## AVAILABLE DATA
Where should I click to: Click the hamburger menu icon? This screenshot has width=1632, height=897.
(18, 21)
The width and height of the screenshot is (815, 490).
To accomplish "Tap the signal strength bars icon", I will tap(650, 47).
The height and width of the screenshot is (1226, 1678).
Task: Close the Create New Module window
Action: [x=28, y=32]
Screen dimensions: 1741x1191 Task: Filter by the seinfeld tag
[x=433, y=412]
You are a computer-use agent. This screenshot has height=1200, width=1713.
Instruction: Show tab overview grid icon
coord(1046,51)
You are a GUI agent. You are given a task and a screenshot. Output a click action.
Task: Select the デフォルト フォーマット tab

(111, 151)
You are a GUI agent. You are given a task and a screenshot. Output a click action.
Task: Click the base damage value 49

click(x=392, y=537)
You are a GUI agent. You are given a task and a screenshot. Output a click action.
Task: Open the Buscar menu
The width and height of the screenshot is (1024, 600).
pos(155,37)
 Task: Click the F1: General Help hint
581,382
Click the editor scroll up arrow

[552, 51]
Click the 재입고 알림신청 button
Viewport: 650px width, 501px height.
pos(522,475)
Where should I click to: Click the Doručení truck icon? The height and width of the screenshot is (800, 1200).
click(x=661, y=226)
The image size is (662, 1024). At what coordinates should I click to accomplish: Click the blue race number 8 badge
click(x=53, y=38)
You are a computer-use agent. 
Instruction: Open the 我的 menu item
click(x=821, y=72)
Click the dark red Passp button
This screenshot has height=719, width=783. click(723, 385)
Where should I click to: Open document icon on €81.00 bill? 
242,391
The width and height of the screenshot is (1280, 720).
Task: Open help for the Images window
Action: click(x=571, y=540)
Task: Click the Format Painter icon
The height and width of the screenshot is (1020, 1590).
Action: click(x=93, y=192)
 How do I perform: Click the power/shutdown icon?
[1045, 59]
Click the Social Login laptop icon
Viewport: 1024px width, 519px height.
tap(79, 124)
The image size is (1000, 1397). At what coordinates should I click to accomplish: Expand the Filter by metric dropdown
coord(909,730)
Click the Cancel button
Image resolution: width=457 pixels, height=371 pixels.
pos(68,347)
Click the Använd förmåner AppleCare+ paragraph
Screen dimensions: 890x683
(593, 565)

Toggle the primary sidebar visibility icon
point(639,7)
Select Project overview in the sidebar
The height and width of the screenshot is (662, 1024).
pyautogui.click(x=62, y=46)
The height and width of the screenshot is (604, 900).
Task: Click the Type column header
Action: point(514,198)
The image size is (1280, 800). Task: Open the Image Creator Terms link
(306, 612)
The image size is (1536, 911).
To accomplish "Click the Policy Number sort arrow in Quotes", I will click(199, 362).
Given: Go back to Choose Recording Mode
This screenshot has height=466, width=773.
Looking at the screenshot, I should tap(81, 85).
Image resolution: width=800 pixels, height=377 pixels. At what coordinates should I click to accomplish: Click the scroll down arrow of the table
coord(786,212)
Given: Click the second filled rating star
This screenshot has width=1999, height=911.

## TASK
All that belongs in your answer is the stretch of entries above from the line with "Task: Open the Buscar menu" through the line with "The image size is (1536, 911).", printed exactly.

## ANSWER AREA
Task: Open the Buscar menu
The width and height of the screenshot is (1024, 600).
pos(155,37)
 Task: Click the F1: General Help hint
581,382
Click the editor scroll up arrow

[552, 51]
Click the 재입고 알림신청 button
Viewport: 650px width, 501px height.
pos(522,475)
Where should I click to: Click the Doručení truck icon? The height and width of the screenshot is (800, 1200).
click(x=661, y=226)
The image size is (662, 1024). At what coordinates should I click to accomplish: Click the blue race number 8 badge
click(x=53, y=38)
You are a computer-use agent. 
Instruction: Open the 我的 menu item
click(x=821, y=72)
Click the dark red Passp button
This screenshot has height=719, width=783. click(723, 385)
Where should I click to: Open document icon on €81.00 bill? 
242,391
The width and height of the screenshot is (1280, 720).
Task: Open help for the Images window
Action: click(x=571, y=540)
Task: Click the Format Painter icon
The height and width of the screenshot is (1020, 1590).
Action: click(x=93, y=192)
 How do I perform: Click the power/shutdown icon?
[1045, 59]
Click the Social Login laptop icon
Viewport: 1024px width, 519px height.
tap(79, 124)
The image size is (1000, 1397). At what coordinates should I click to accomplish: Expand the Filter by metric dropdown
coord(909,730)
Click the Cancel button
Image resolution: width=457 pixels, height=371 pixels.
pos(68,347)
Click the Använd förmåner AppleCare+ paragraph
Screen dimensions: 890x683
(593, 565)

Toggle the primary sidebar visibility icon
point(639,7)
Select Project overview in the sidebar
The height and width of the screenshot is (662, 1024).
pyautogui.click(x=62, y=46)
The height and width of the screenshot is (604, 900).
Task: Click the Type column header
Action: point(514,198)
The image size is (1280, 800). Task: Open the Image Creator Terms link
(306, 612)
The image size is (1536, 911).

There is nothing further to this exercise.